— BEGIN RECORD LIST —

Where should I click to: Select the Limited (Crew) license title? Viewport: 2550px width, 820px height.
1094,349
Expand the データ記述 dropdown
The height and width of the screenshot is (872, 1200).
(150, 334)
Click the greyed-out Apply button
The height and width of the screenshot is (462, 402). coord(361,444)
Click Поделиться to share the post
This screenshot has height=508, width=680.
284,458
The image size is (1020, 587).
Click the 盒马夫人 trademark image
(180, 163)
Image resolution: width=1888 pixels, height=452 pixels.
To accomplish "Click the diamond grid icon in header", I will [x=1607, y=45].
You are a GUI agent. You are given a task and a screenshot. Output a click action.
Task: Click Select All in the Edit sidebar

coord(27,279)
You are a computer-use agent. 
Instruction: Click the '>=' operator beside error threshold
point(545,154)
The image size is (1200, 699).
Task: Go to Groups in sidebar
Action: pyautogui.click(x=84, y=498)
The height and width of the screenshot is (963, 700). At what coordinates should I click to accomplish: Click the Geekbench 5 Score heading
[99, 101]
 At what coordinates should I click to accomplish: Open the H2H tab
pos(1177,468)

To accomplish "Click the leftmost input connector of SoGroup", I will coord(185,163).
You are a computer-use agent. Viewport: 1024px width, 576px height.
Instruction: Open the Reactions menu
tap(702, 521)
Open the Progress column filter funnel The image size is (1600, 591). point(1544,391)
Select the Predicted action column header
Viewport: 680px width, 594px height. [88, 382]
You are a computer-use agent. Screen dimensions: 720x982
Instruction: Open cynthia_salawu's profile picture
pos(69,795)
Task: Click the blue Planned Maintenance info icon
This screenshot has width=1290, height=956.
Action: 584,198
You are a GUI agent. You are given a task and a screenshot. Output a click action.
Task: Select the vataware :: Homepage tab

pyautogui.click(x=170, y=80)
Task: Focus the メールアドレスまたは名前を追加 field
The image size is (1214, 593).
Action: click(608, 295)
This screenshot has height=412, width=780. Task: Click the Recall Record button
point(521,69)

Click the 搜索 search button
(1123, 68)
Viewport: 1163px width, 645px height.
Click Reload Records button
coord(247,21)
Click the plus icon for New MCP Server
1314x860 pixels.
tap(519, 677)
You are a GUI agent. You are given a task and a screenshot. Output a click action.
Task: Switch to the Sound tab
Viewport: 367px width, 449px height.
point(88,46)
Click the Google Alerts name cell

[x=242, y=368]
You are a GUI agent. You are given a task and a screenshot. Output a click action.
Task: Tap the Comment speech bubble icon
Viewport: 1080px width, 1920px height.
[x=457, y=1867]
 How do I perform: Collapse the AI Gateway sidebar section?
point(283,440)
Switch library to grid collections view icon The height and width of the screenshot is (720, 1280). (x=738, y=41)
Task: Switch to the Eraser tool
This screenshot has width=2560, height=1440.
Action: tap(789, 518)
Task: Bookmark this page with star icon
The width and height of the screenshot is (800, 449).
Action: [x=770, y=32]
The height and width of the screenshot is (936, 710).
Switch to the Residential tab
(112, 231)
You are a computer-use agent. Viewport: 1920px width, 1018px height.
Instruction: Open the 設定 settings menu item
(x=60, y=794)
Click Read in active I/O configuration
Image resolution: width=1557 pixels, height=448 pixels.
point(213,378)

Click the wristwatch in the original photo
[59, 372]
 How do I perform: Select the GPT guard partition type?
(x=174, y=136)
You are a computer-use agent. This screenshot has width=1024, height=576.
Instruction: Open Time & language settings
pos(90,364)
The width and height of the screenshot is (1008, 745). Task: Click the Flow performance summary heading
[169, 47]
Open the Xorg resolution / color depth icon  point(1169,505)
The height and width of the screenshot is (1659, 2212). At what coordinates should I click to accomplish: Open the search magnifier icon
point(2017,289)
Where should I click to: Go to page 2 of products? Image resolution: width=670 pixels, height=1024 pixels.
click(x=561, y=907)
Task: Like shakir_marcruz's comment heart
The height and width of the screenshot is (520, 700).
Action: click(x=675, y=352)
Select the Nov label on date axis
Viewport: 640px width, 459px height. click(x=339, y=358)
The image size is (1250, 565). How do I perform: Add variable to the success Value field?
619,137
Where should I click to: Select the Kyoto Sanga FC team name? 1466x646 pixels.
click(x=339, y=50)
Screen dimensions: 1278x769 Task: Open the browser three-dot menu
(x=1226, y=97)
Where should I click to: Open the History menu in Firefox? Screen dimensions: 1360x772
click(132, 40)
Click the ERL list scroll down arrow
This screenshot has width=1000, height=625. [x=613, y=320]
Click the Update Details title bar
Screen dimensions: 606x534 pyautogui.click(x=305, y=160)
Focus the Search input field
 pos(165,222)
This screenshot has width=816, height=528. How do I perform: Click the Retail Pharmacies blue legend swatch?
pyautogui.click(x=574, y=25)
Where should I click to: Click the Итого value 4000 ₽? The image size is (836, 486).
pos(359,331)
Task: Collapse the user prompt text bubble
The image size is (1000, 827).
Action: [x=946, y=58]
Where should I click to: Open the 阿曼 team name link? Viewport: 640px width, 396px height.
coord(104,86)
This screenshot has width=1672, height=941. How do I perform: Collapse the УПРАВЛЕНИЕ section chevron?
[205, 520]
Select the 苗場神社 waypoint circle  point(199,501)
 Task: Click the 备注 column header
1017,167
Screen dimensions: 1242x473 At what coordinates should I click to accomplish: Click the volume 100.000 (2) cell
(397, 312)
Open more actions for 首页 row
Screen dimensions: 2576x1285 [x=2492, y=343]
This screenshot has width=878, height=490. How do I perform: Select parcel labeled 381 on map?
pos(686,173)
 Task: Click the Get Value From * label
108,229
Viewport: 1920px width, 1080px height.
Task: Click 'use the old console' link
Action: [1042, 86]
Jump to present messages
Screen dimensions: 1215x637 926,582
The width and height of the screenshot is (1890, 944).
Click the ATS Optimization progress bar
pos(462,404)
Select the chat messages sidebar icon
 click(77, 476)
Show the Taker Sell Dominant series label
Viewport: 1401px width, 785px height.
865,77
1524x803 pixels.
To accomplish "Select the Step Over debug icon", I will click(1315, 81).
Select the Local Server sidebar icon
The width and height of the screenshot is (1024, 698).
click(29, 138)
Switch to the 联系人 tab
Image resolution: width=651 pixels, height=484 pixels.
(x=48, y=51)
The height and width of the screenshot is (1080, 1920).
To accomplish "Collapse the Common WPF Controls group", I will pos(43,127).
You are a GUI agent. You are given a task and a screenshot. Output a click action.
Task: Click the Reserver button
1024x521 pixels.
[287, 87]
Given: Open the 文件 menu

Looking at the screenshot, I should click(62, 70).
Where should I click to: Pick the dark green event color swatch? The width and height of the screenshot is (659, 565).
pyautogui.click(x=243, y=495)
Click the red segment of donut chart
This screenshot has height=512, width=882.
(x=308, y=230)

— END RECORD LIST —

Write out the records exactly as they appear, from the start through the line containing "pyautogui.click(x=170, y=80)".

Where should I click to: Select the Limited (Crew) license title? Viewport: 2550px width, 820px height.
1094,349
Expand the データ記述 dropdown
The height and width of the screenshot is (872, 1200).
(150, 334)
Click the greyed-out Apply button
The height and width of the screenshot is (462, 402). coord(361,444)
Click Поделиться to share the post
This screenshot has height=508, width=680.
284,458
The image size is (1020, 587).
Click the 盒马夫人 trademark image
(180, 163)
Image resolution: width=1888 pixels, height=452 pixels.
To accomplish "Click the diamond grid icon in header", I will [x=1607, y=45].
You are a GUI agent. You are given a task and a screenshot. Output a click action.
Task: Click Select All in the Edit sidebar

coord(27,279)
You are a computer-use agent. 
Instruction: Click the '>=' operator beside error threshold
point(545,154)
The image size is (1200, 699).
Task: Go to Groups in sidebar
Action: pyautogui.click(x=84, y=498)
The height and width of the screenshot is (963, 700). At what coordinates should I click to accomplish: Click the Geekbench 5 Score heading
[99, 101]
 At what coordinates should I click to accomplish: Open the H2H tab
pos(1177,468)

To accomplish "Click the leftmost input connector of SoGroup", I will coord(185,163).
You are a computer-use agent. Viewport: 1024px width, 576px height.
Instruction: Open the Reactions menu
tap(702, 521)
Open the Progress column filter funnel The image size is (1600, 591). point(1544,391)
Select the Predicted action column header
Viewport: 680px width, 594px height. [88, 382]
You are a computer-use agent. Screen dimensions: 720x982
Instruction: Open cynthia_salawu's profile picture
pos(69,795)
Task: Click the blue Planned Maintenance info icon
This screenshot has width=1290, height=956.
Action: 584,198
You are a GUI agent. You are given a task and a screenshot. Output a click action.
Task: Select the vataware :: Homepage tab

pyautogui.click(x=170, y=80)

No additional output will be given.